* _What you are asked to do_: The result must match the data exactly, line for line.

=== Begin Enclosure ===

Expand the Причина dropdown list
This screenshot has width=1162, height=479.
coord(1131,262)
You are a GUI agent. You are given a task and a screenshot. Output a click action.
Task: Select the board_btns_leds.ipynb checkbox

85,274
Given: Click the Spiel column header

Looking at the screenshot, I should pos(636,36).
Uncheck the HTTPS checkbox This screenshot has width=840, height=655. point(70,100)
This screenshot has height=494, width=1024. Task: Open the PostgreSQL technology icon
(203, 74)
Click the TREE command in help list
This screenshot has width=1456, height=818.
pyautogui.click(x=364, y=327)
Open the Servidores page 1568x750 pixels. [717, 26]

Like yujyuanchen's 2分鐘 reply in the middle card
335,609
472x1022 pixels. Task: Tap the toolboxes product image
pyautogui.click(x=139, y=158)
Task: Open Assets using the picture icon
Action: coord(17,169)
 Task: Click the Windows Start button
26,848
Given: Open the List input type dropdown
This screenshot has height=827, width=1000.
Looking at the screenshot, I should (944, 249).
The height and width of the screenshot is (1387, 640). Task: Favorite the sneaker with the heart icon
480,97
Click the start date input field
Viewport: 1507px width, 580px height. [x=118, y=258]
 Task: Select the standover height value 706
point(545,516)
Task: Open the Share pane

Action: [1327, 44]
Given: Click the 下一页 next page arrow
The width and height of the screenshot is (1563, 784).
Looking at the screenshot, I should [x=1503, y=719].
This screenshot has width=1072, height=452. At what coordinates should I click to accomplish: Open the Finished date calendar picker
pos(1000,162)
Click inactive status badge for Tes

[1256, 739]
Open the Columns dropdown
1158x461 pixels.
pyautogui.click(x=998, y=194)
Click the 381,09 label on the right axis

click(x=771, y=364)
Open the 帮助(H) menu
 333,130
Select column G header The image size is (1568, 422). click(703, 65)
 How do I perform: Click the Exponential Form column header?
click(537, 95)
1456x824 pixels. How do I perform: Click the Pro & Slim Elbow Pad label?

=== End Enclosure ===

* _Exercise output_:
Expand the Причина dropdown list
This screenshot has width=1162, height=479.
coord(1131,262)
You are a GUI agent. You are given a task and a screenshot. Output a click action.
Task: Select the board_btns_leds.ipynb checkbox

85,274
Given: Click the Spiel column header

Looking at the screenshot, I should pos(636,36).
Uncheck the HTTPS checkbox This screenshot has width=840, height=655. point(70,100)
This screenshot has height=494, width=1024. Task: Open the PostgreSQL technology icon
(203, 74)
Click the TREE command in help list
This screenshot has width=1456, height=818.
pyautogui.click(x=364, y=327)
Open the Servidores page 1568x750 pixels. [717, 26]

Like yujyuanchen's 2分鐘 reply in the middle card
335,609
472x1022 pixels. Task: Tap the toolboxes product image
pyautogui.click(x=139, y=158)
Task: Open Assets using the picture icon
Action: coord(17,169)
 Task: Click the Windows Start button
26,848
Given: Open the List input type dropdown
This screenshot has height=827, width=1000.
Looking at the screenshot, I should (944, 249).
The height and width of the screenshot is (1387, 640). Task: Favorite the sneaker with the heart icon
480,97
Click the start date input field
Viewport: 1507px width, 580px height. [x=118, y=258]
 Task: Select the standover height value 706
point(545,516)
Task: Open the Share pane

Action: [1327, 44]
Given: Click the 下一页 next page arrow
The width and height of the screenshot is (1563, 784).
Looking at the screenshot, I should [x=1503, y=719].
This screenshot has width=1072, height=452. At what coordinates should I click to accomplish: Open the Finished date calendar picker
pos(1000,162)
Click inactive status badge for Tes

[1256, 739]
Open the Columns dropdown
1158x461 pixels.
pyautogui.click(x=998, y=194)
Click the 381,09 label on the right axis

click(x=771, y=364)
Open the 帮助(H) menu
 333,130
Select column G header The image size is (1568, 422). click(703, 65)
 How do I perform: Click the Exponential Form column header?
click(537, 95)
1456x824 pixels. How do I perform: Click the Pro & Slim Elbow Pad label?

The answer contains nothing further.